The weapons of Gladwin’s men were stained, as well as the claws and jaws of their grim mounts, though they said nothing of the fight they’d had against the outpouring beasts from the valley. The guardian’s face was inscrutable. Damicos thought he detected something akin to sorrow there, but decided it was more likely jealousy.
The queen, however, was in awe. And soon elation overcame her shock.
“It is done.” She smiled tremulously. “You have done it, Damicos, slain the god of the wilds! You have done what I could not, not with all the clawed and fanged beasts under my control. You have laid bare to me the last place I needed to go!”
The infantry captain looked steadily back at Leisha, assessing the light in her eyes. “You saw the greenstone deposits on the way in?”
The queen nodded. “There is wealth there. But there is far greater here, in the deep canyons. The world will change now, Captain. You have enabled me. And now I will change it in accordance with the unalterable will of the gods.”
Damicos scowled. “What do you speak of? Gold? I saw none in this valley.”

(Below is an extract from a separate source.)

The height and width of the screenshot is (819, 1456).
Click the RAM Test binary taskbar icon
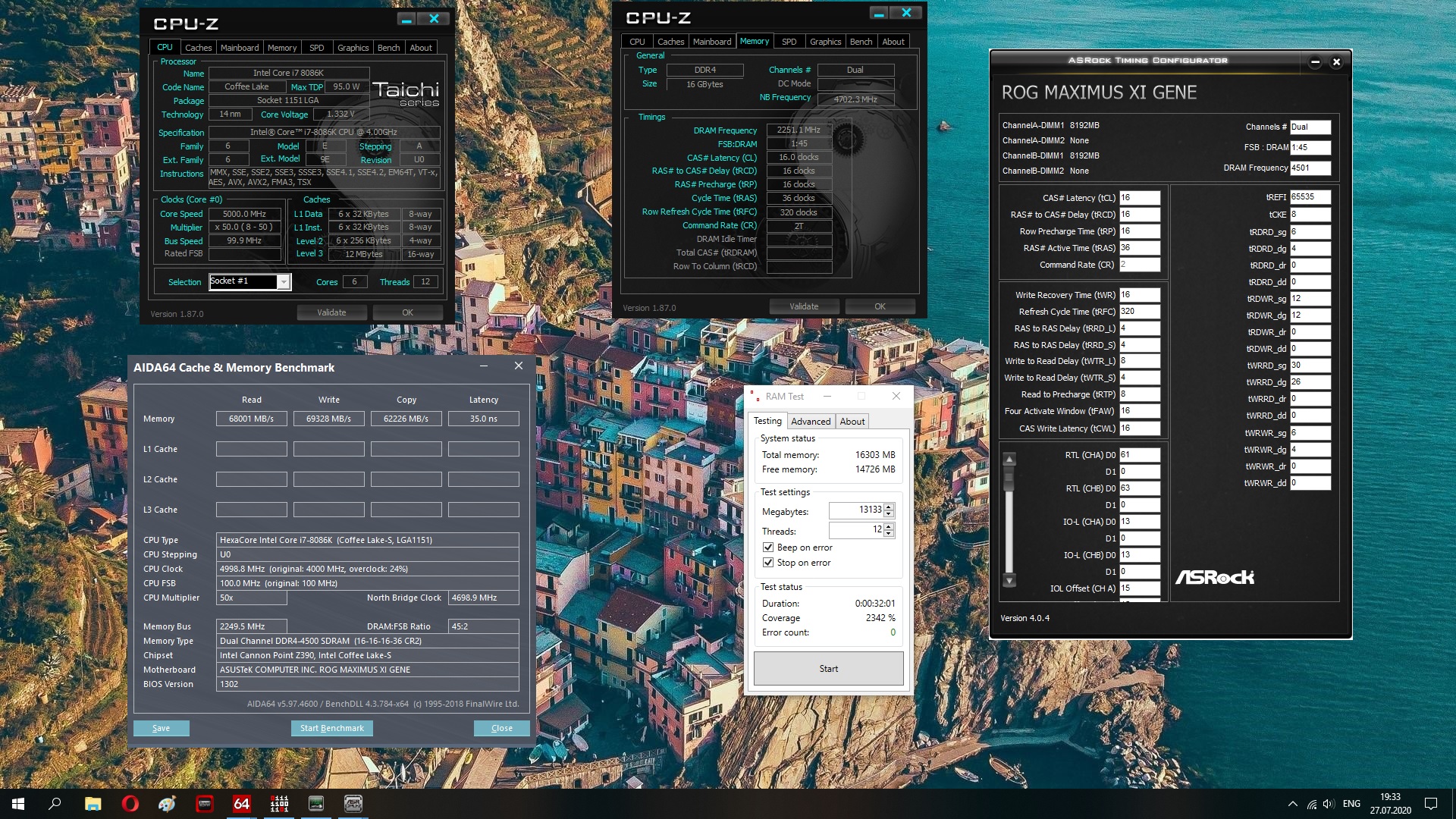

“No. Gold we gather from the streams and sink-pits after the winter snows depart. But there is something here you seem to have passed over unaware, as all the Ostoran barons and their slaves do. Ore, Damicos—great deposits of iron ore, richly laced with strains of rare metals I do not even know the name of.”
The captain frowned. “I am no miner, my lady. What good would iron do for my bronzed soldiery? We do not deal in trinkets.”
The queen shook her head, smiling as if she were treating with a child. “It is hard to work for any smith, but I tell you there is enough here that if… well, leave it to me then. You take the gold and the gems you so desire. We will grow rich together and vent our fury upon the people of the coast.”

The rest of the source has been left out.